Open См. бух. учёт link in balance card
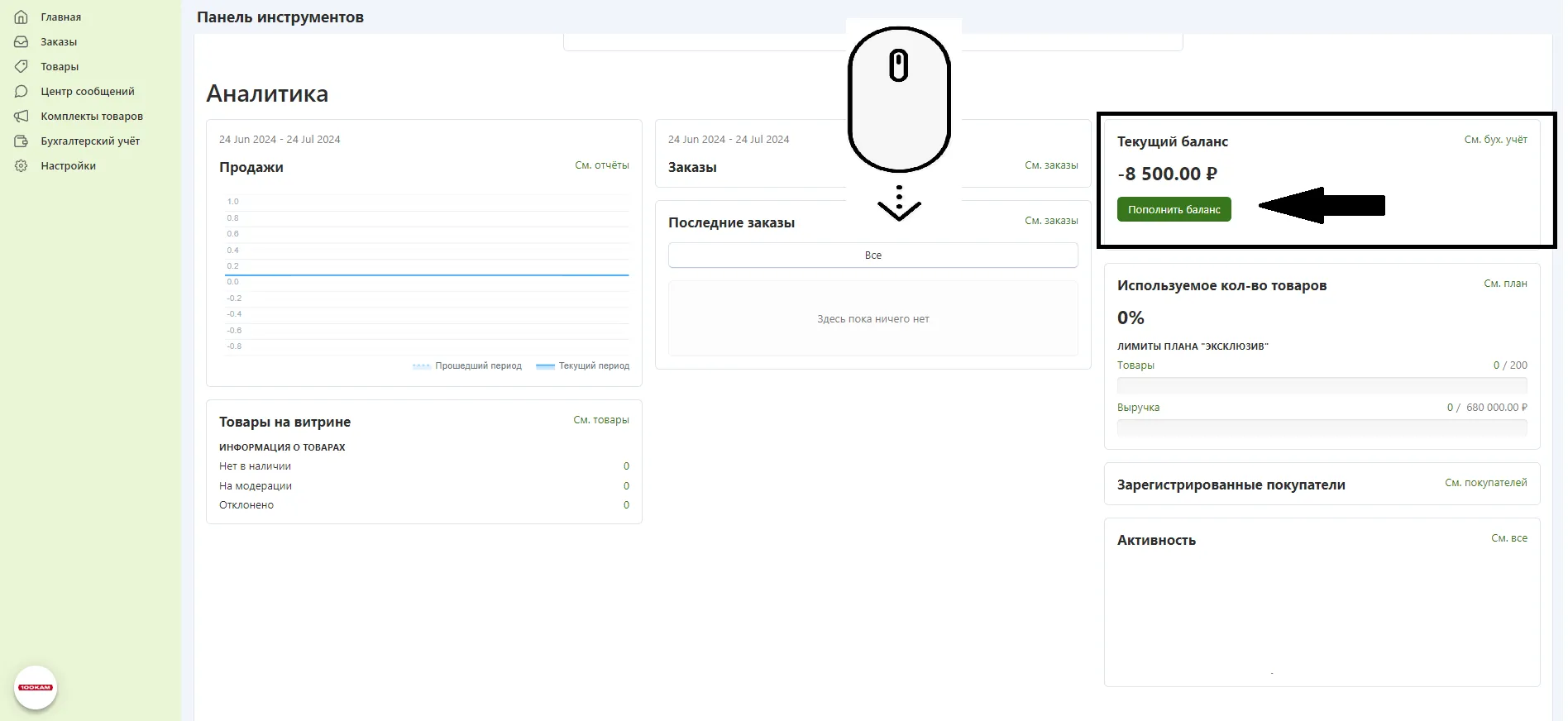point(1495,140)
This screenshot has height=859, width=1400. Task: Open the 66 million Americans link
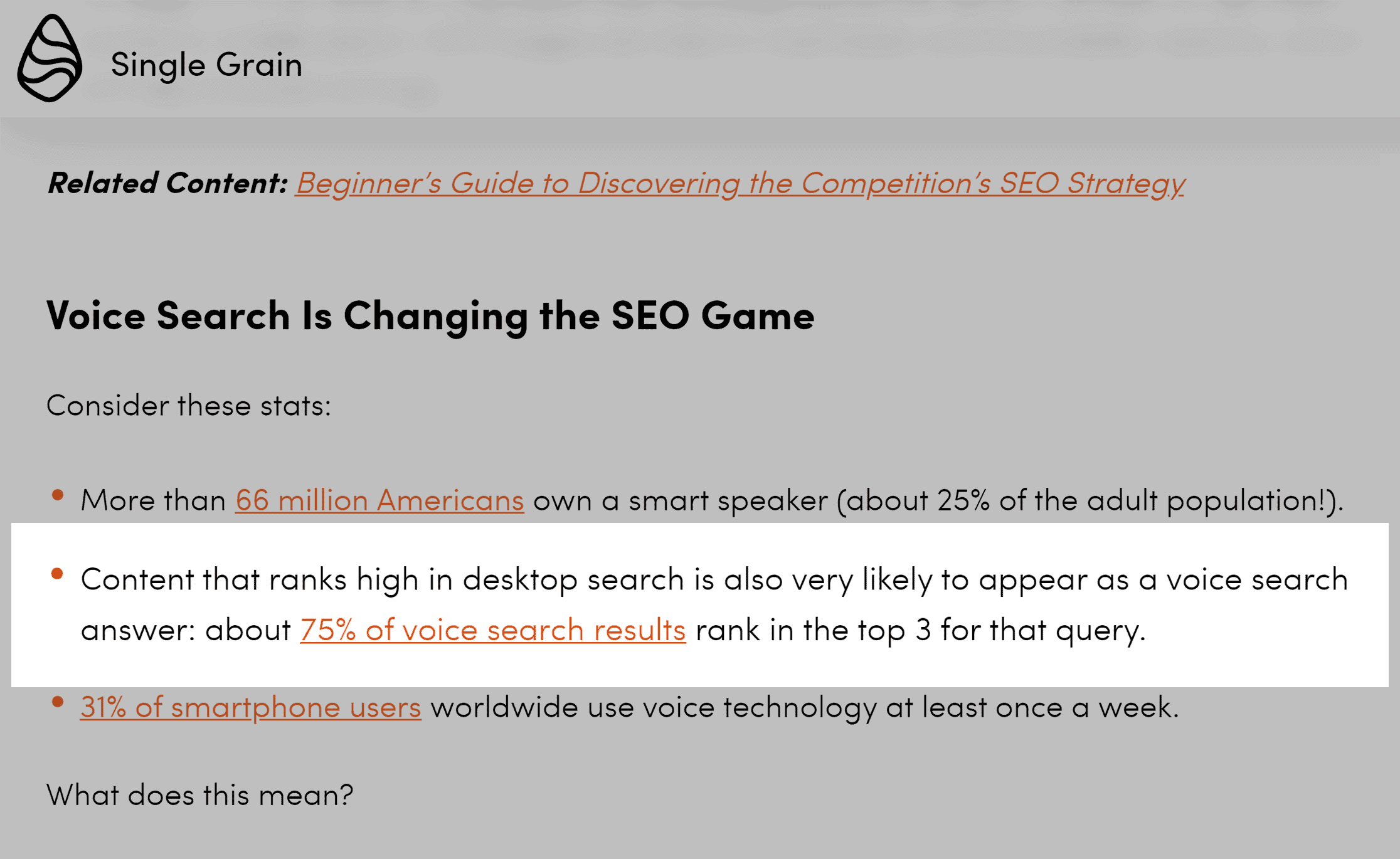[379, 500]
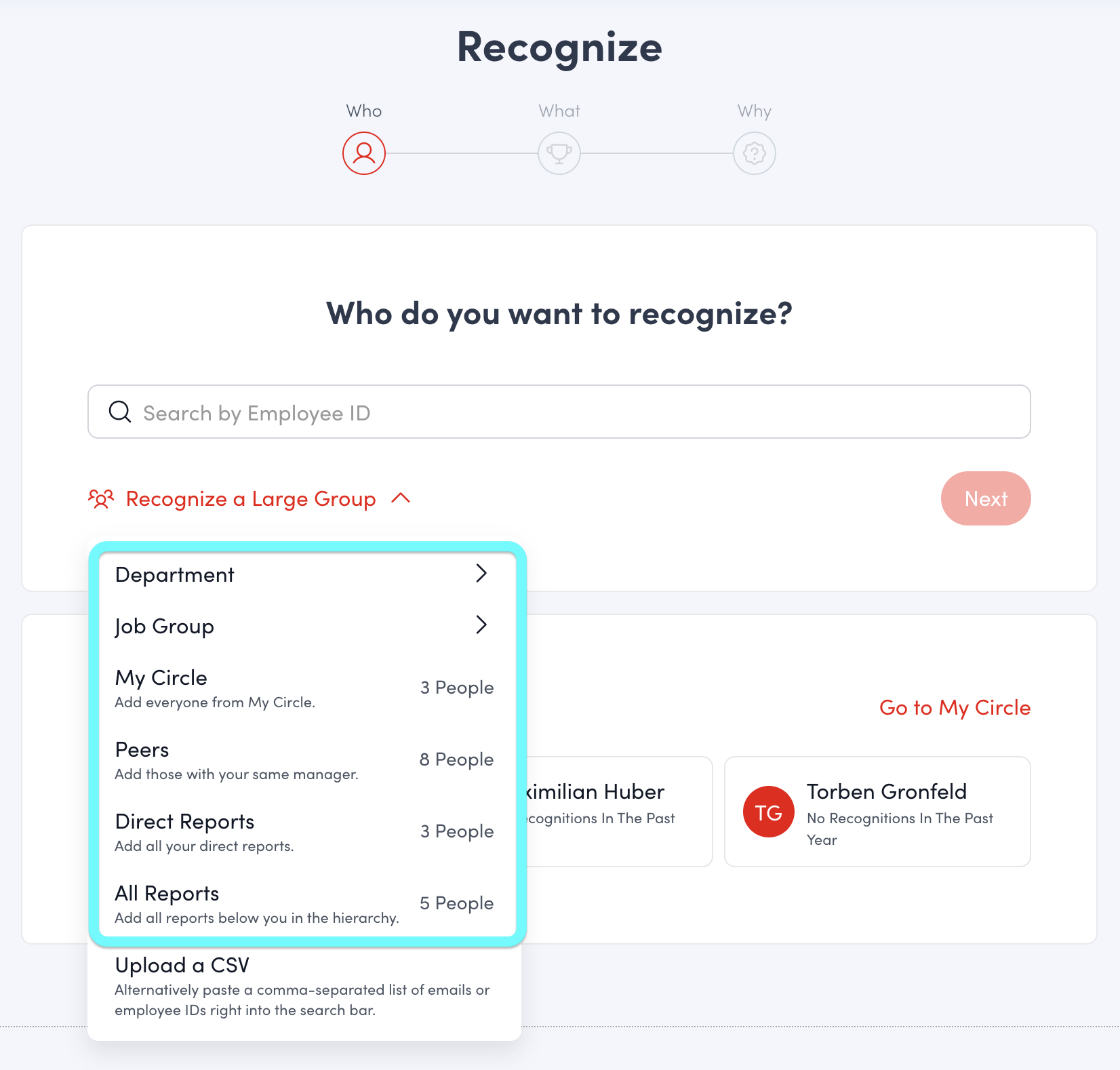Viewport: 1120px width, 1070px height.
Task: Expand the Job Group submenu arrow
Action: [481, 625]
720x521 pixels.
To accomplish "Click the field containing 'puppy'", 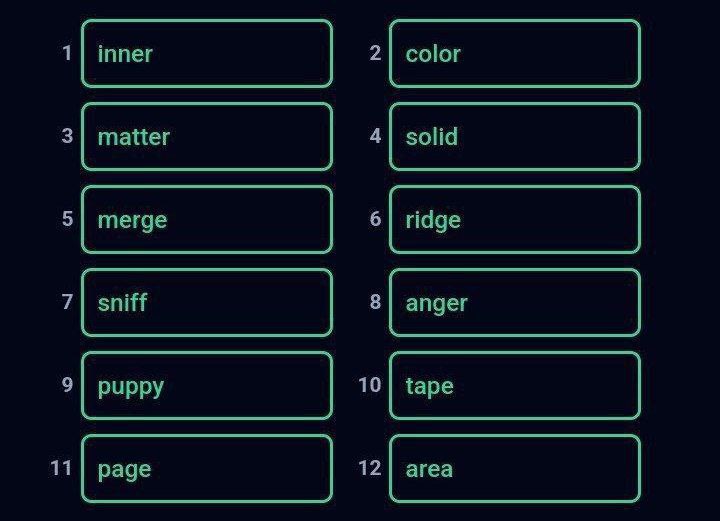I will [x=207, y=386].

* * *

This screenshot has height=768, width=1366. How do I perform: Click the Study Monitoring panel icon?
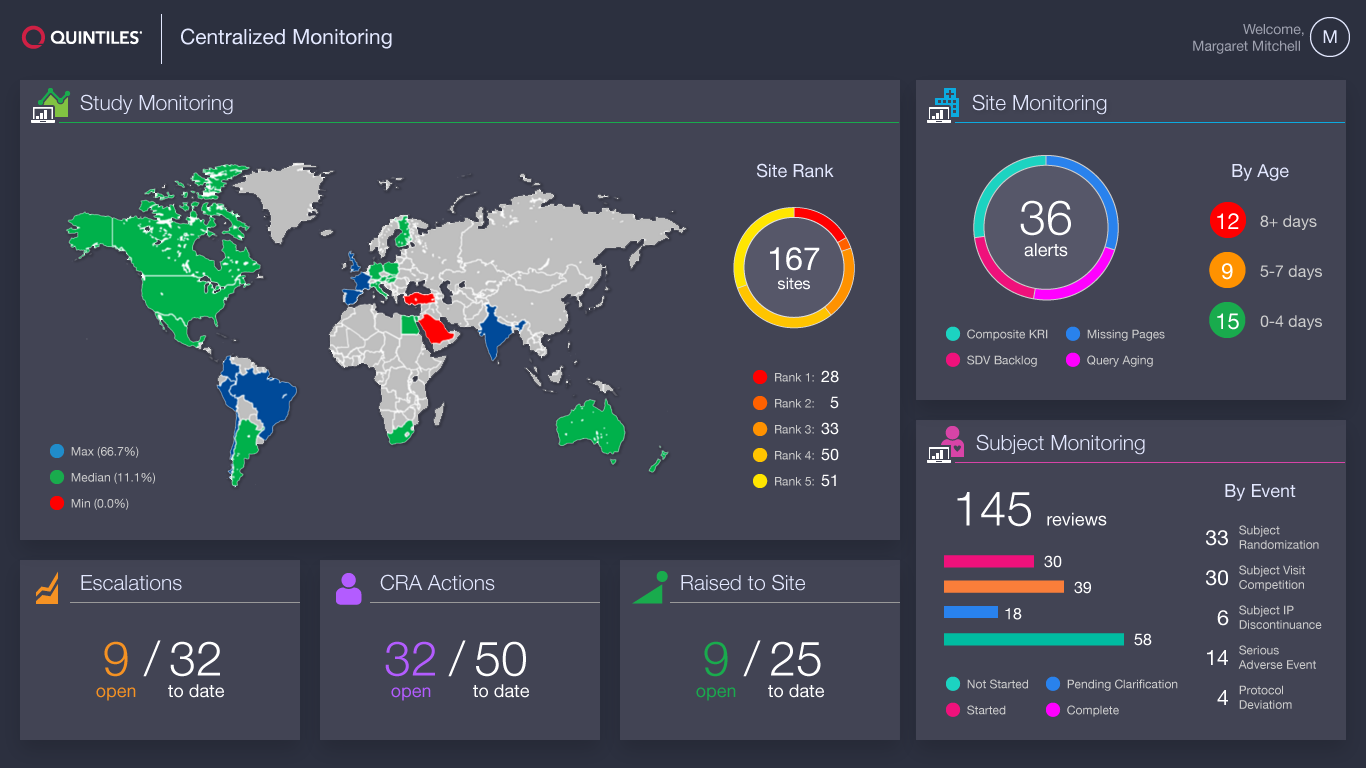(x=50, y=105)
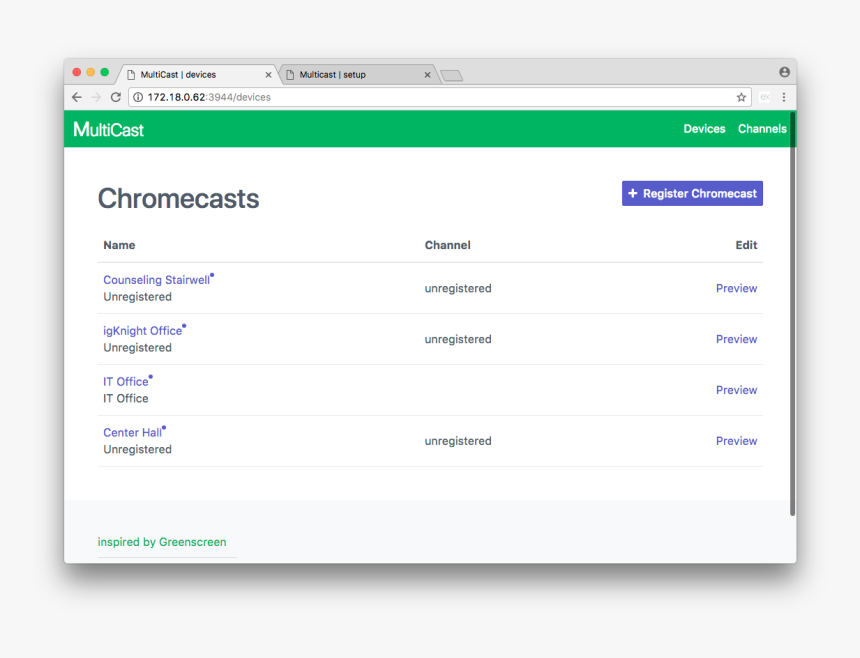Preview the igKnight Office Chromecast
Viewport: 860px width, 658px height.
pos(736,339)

Problem statement:
Without the pictures, set down the lines above from the line with "Open См. бух. учёт link in balance card" up to and including the line with "720x521 pixels." exactly as they stand.

Task response:
Open См. бух. учёт link in balance card
point(1495,140)
This screenshot has height=859, width=1400. Task: Open the 66 million Americans link
[379, 500]
Viewport: 1120px width, 1070px height.
Task: Expand the Job Group submenu arrow
Action: [481, 625]
720x521 pixels.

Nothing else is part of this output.